A monogamia já existe há milhares de anos. Na citação acima, Engels disserta sobre a transição da sociedade grega para o modelo de família patriarcal, algo que ocorreu muito antes do surgimento de Cristo. À medida que as cidades-estado se desenvolviam e o volume de escravos aumentava, os gregos deixaram o modo de produção comunitária para trás, adotando o modelo de produção escravista em seu lugar.

É a partir desse ponto que a propriedade privada (caracterizada pela posse da terra e dos escravos) torna-se peça fundamental na constituição da sociedade grega. Surge então a figura do estado fortemente militarizado (para garantir não apenas a defesa das fronteiras, como também a aquisição de novos escravos e obediência dos mesmos), a hereditariedade dessa propriedade torna-se uma realidade e a mulher é colocada em regime de servidão, para que assim garanta herdeiros consanguíneos e exerça seu papel de dona do lar, afastada da vida pública e cuidando dos afazeres domésticos (especialmente na gestão dos escravos e do cultivo da terra).

E essa mesma configuração perpetuou-se ao longo da história em diferentes civilizações europeias*[1].

Sobre isso, Marx afirma que “A família moderna contém em germe não apenas a escravidão (servitus) como também a servidão, pois, desde o começo, está relacionada aos serviços da agricultura. Ela contém em si, em miniatura, todos os antagonismos que se desenvolverão mais tarde na sociedade e em seu Estado”.

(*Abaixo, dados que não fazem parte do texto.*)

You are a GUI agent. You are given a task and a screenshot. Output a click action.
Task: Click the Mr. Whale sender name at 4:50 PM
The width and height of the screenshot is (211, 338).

Não à toa, com o surgimento da burguesia e do capitalismo acumulativo, novos elementos como o amor romântico, o liberalismo ultra competitivo (responsável por entrincheirar ainda mais os núcleos familiares), a moralidade cristã (heteronormativa, patriarcal…) e o colonialismo (seguido pelo imperialismo) passaram a fazer parte do projeto de implantação da família monogâmica (e eurocêntrica) ao redor do globo.

Somos todos filhos desse projeto universal de doutrinação dos valores burgueses. Para que o capitalismo pudesse se expandir de maneira eficiente, junto com a exploração dos territórios colonizados, além da lógica econômica liberal, a burguesia impôs seu domínio moral e cultural até mesmo dentro da nossa subjetividade afetiva.

Sendo assim, não é exagero afirmar que a nossa forma de amar é atravessada pelo sistema capitalista, e que nem mesmo nossos sentimentos mais genuínos, nossas dores e alegrias relacionais mais profundas, escapam essa domesticação histórica.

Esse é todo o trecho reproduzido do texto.